За столом сидел еще один американец. Он был одет, как те франты, которых Филип видел днем в Люксембургском саду. У него было красивое лицо — тонкое, аскетическое, с темными глазами; свое фантастическое одеяние он носил с дерзким видом морского пирата. На голове у него росла целая копна волос, которые падали ему на глаза, и он то и дело театрально откидывал голову назад, чтобы избавиться от назойливой пряди. Он заговорил об «Олимпии» Мане, висевшей тогда в Люксембургском музее.
— Я простоял перед ней сегодня целый час, и вы мне поверьте: картина совсем не так хороша.
Лоусон положил вилку и нож. Его зеленые глаза метали молнии, он задыхался от гнева, но видно было, что он старается сохранить спокойствие.
— Любопытно выслушать мнение дикаря, — сказал он. — Может, вы объясните, чем картина нехороша?
Не успел американец ответить, как кто-то другой закричал с жаром:
— Вы смеете утверждать, будто картина не хороша? Да ведь тело-то как написано!
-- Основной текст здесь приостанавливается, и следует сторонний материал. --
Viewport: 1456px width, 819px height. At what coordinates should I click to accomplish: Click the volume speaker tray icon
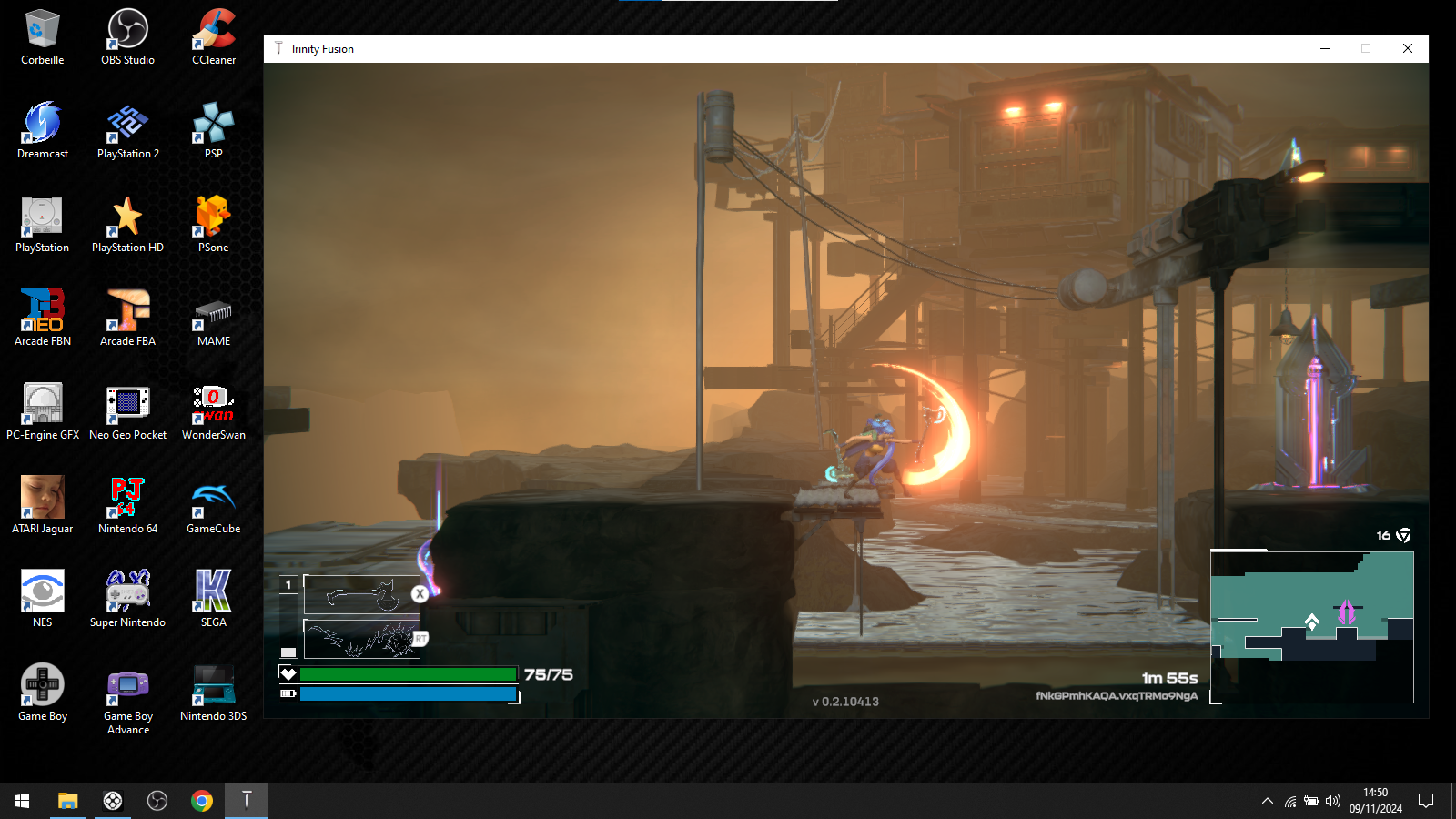1333,801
— Я против этого не спорю. Я считаю, что правая грудь написана отлично.
— К черту правую грудь! — заорал Лоусон. — Вся картина — чудо живописи!
Он стал подробно описывать прелести картины, но за столиком у «Гравье» все разговаривали только для собственного просвещения. Никто друг друга не слушал. Американец сердито прервал Лоусона.
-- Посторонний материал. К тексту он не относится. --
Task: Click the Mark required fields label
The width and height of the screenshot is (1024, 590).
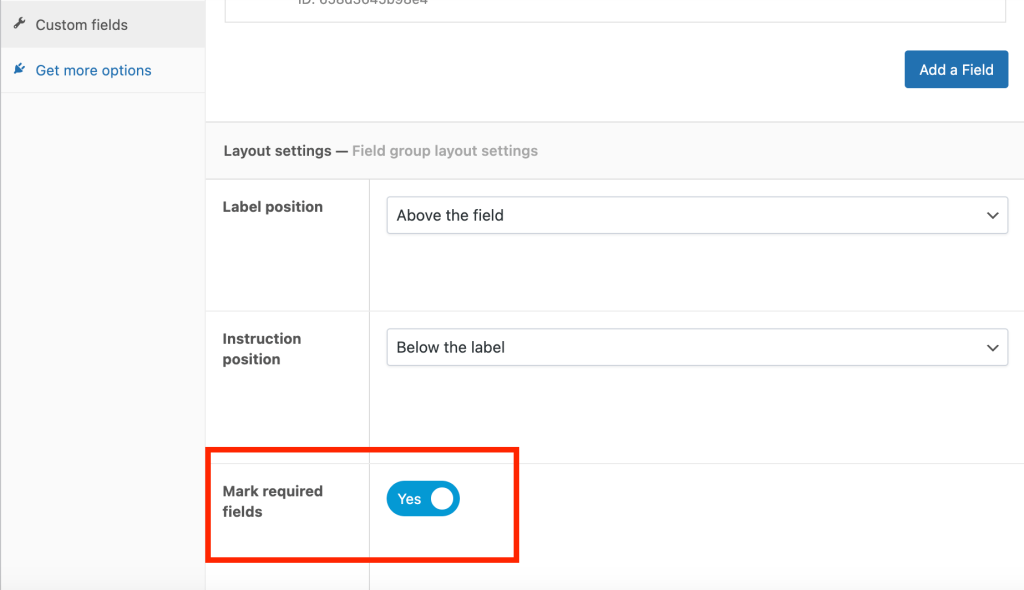Action: 274,500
— Уж не хотите ли вы сказать, что и голова хорошо написана?
Белый от ярости Лоусон стал защищать голову, но в разговор вмешался молчавший до той поры Клаттон. Лицо его выражало добродушное презрение.
— Уступите ему голову. Нам голова не нужна. Она не играет в картине никакой роли.
— Ладно, отдаю вам голову, — закричал Лоусон. — Возьмите себе голову и будьте неладны!
— А что вы скажете насчет черной черты? — с торжеством прокричал американец, откидывая со лба прядь, которая чуть было не попала ему в суп. — В жизни предметы не бывают обведены черным.
— О Господи, испепели небесным огнем этого богохульника! — взмолился Лоусон. — При чем тут жизнь? Никто не знает, какая она, ваша жизнь! Люди познают жизнь такой, какой ее увидел художник. Столетиями художники изображали, как лошадь, перепрыгивая через изгородь, вытягивает все четыре ноги, и, видит Бог, господа, она их вытягивала! Люди видели тень черной, пока Моне не открыл, что она многоцветна, и, видит Бог, господа, тень была черной. Если мы станем окружать предметы черной чертой, люди будут видеть эту черную черту и, значит, она будет существовать в действительности, а если мы нарисуем траву красной и коров синими, их такими и увидят и, клянусь вам, трава станет красной и коровы — синими!
— К дьяволу искусство, — бормотал Фланаган. — Я хочу наклюкаться.
Лоусон не обращал на него никакого внимания.
— Помните, когда «Олимпию» вывесили в Салоне, Золя — несмотря на издевку мещан, шиканье pompiers[44], академиков и толпы — сказал: «Я предвижу тот день, когда картина Мане будет висеть в Лувре напротив „Одалиски“ Энгра и от этого соседства выиграет отнюдь не „Одалиска“. И она там будет висеть! С каждым днем это время становится все ближе. Через десять лет „Олимпию“ повесят в Лувре.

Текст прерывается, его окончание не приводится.